The crisis was triggered after the Tinubu administration removed petrol subsidies and fully deregulated the downstream sector in October 2024.

Since then, market competition between Dangote Refinery and fuel importers has intensified, without clear regulatory intervention to stabilise prices.

Independent Petroleum Marketers Association of Nigeria (IPMAN) spokesperson Chinedu Ukadike also raised alarm over mounting losses.

“The uncertainty and disparity in price are always present in any liberalised market.

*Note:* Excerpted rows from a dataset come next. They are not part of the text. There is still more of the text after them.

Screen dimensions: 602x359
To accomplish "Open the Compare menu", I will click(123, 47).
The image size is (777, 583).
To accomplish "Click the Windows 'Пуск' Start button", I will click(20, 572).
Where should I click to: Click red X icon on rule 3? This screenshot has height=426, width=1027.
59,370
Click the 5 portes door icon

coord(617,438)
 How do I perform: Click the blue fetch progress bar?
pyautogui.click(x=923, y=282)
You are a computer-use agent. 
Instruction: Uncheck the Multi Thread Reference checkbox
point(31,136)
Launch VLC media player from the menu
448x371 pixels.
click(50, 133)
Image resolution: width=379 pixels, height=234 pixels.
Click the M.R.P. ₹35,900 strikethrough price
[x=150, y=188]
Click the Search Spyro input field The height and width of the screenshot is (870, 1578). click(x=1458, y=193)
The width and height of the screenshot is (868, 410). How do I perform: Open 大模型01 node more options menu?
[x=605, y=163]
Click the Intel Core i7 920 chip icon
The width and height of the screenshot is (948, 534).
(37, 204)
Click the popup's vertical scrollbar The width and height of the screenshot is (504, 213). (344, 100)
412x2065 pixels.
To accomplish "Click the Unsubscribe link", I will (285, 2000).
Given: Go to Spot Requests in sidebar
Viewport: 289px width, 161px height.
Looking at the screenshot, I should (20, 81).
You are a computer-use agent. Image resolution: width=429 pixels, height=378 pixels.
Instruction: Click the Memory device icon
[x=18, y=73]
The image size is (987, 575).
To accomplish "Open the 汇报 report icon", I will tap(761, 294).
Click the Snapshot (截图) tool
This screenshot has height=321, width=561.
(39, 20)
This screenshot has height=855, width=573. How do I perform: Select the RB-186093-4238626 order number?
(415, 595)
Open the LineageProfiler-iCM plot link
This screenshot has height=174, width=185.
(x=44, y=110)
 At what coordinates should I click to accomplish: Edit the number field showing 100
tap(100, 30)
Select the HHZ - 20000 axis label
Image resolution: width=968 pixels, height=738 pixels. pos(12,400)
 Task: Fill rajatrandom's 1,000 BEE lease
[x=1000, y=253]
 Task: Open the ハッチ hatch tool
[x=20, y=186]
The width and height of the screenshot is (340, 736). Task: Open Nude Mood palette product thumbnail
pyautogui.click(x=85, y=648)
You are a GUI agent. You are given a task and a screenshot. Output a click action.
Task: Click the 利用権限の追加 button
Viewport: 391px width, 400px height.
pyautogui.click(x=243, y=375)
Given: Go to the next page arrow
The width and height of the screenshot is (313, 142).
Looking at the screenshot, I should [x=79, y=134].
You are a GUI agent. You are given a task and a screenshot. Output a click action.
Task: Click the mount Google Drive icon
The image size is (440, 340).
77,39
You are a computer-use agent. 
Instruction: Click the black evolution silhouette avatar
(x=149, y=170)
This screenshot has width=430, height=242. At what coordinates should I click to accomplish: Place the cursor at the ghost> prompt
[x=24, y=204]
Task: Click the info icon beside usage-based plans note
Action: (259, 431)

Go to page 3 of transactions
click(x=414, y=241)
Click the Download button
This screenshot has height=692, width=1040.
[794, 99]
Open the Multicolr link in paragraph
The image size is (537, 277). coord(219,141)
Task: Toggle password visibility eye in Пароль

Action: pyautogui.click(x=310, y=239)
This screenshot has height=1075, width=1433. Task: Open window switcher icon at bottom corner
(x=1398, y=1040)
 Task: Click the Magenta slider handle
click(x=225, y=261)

Once the price is not being regulated, you would experience inherent fluctuations, and this makes buyers careful of how many litres they would be buying because of speculations and a price drop,” he said.

He continued, “We have experienced downward reviews in our key performance indicators, and because of our logistics and transportation problems, most of our trucks spend three days on the road before they get to our destination, and when they get there, prices have dropped resulting in losses ranging from ₦300,000 to over ₦1m depending on the quantity.

“You now find out that marketers sell at a loss, and this has remained the only reason why we don’t change prices immediately when they happen. The effect of that decrease is on the marketers to bear. We don’t have buffers or an economic wedge to regain the loss.

“We have been getting losses and losses within the period under review. But we are businessmen, and we are still on the ground. We would continue to push and see how we can maintain our filling station and ensure service delivery to the nation.”

Despite these hurdles, Ukadike said the association’s 20,000 members remain resilient, though they now operate under strict cost-saving measures.

“We have over 20,000 registered IPMAN marketers. Marketers are no longer taking products in bulk; most of us now combine to buy products. You can have three marketers bring together funds to buy products.

“So instead of losing out and shutting down, marketers prefer to just combine money to buy a truck, and that is the way we are operating now. It is skeletal because of the deficit in our financial value,” he stated.

The situation underscores the fragility of Nigeria’s liberalised fuel market, where independent operators, crucial to national fuel distribution, now face extinction without urgent intervention.